• _Aim_:
Please retype the lines exactly, starting with the line containing "Given: View Dana Thompson's call details" and going on through the line containing "(x=110, y=231)".

• _Given information_:
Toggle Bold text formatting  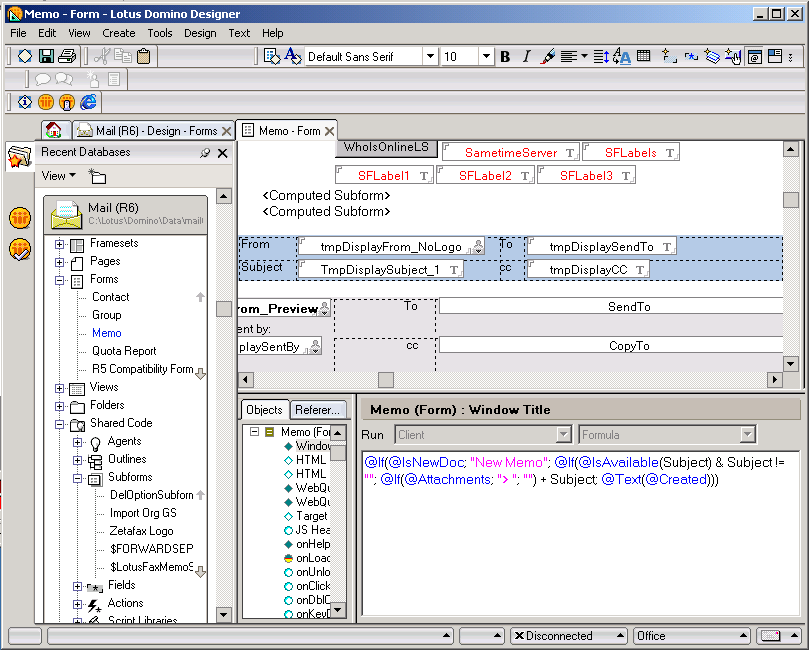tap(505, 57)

--

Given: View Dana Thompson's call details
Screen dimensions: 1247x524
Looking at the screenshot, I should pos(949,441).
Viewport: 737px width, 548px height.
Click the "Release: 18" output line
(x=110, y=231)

• _Solution for this problem_:
Given: View Dana Thompson's call details
Screen dimensions: 1247x524
Looking at the screenshot, I should pos(949,441).
Viewport: 737px width, 548px height.
Click the "Release: 18" output line
(x=110, y=231)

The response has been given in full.